HLL.MERGE destkey sourcekey [sourcekey ...]

Merges multiple HyperLogLogs into destkey. The resulting HLL represents the union of all source HLLs. If destkey exists, it is included in the merge.

This is useful for aggregating counts. For example, merge daily HLLs into a weekly HLL.

Returns OK.

Example:

127.0.0.1:6479> HLL.MERGE week:1 monday tuesday wednesday
OK
127.0.0.1:6479> HLL.COUNT week:1
(integer) 4

Bloom Filter commands

Bloom filters answer "is this element in the set?" with either "definitely no" or "probably yes." They never have false negatives but may have false positives at the configured error rate.

BF.ADD

BF.ADD key item

Adds item to the Bloom filter at key. Creates the filter if it doesn't exist.

Returns 1 if the item was newly added (wasn't in the filter before), 0 if it was probably already present.

Example:

127.0.0.1:6479> BF.ADD emails user@example.com
(integer) 1
127.0.0.1:6479> BF.ADD emails user@example.com
(integer) 0

BF.MADD

BF.MADD key item [item ...]

Adds multiple items to the Bloom filter in a single operation. Creates the filter if it doesn't exist.

Returns an array of integers, one per item: 1 if newly added, 0 if probably already present.

Example:

127.0.0.1:6479> BF.MADD emails a@test.com b@test.com c@test.com
1) (integer) 1
2) (integer) 1
3) (integer) 1

BF.EXISTS

BF.EXISTS key item

Tests whether item exists in the Bloom filter.

Returns 1 if the item is probably in the filter (subject to false positive rate), 0 if the item is definitely not in the filter. If the key doesn't exist, returns 0.

Example:

127.0.0.1:6479> BF.EXISTS emails user@example.com
(integer) 1
127.0.0.1:6479> BF.EXISTS emails nobody@example.com
(integer) 0

BF.MEXISTS

BF.MEXISTS key item [item ...]

Tests multiple items for existence.

Returns an array of integers, one per item: 1 if probably present, 0 if definitely absent.


Count-Min Sketch commands

Count-Min Sketch estimates the frequency of elements in a data stream. Unlike exact counting, it uses sub-linear space but may over-estimate counts (never under-estimate).

CMS.INIT

CMS.INIT key width depth

Creates a Count-Min Sketch with the specified dimensions. width is the number of counters per row, depth is the number of rows. More counters = more accuracy but more memory.

Returns an error if the key already exists.

PROMPT 1> Present the entries below as a two-column CSV with the columns request and location, one row per entry, putting each entry's text and its answer in a single quoted field with line breaks replaced by spaces. Leave the pictures out.

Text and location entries
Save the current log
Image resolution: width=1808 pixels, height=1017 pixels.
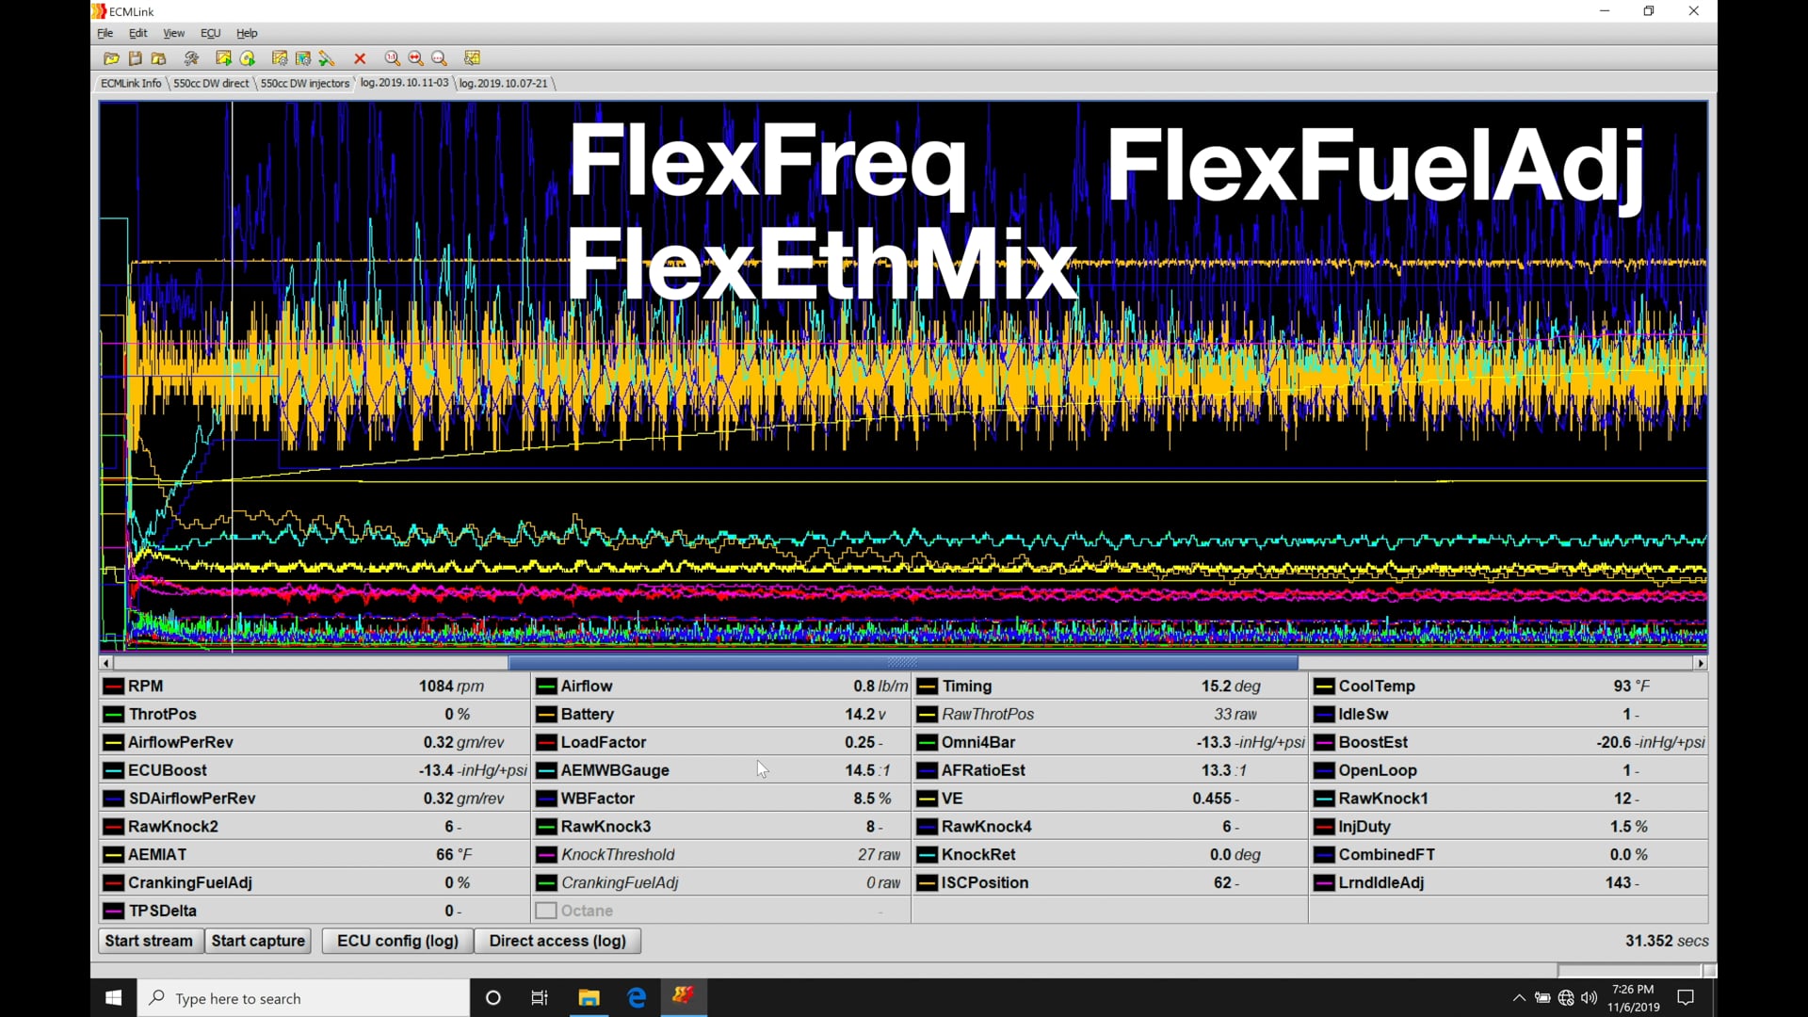(x=136, y=57)
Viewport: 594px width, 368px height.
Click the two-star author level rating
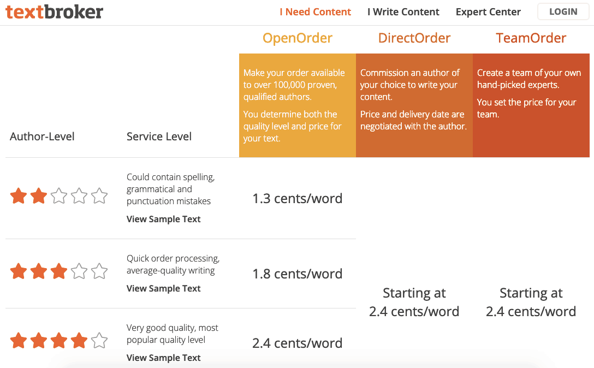point(59,196)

PROMPT 2> Retype everything in the command reference from "Tests whether item" down to "exist, returns 0.".

TASK RESPONSE 1>
request,location
"Save the current log Image resolution: width=1808 pixels, height=1017 pixels.","(x=136, y=57)"
"Viewport: 594px width, 368px height. Click the two-star author level rating","point(59,196)"

TASK RESPONSE 2>
Tests whether item exists in the Bloom filter.

Returns 1 if the item is probably in the filter (subject to false positive rate), 0 if the item is definitely not in the filter. If the key doesn't exist, returns 0.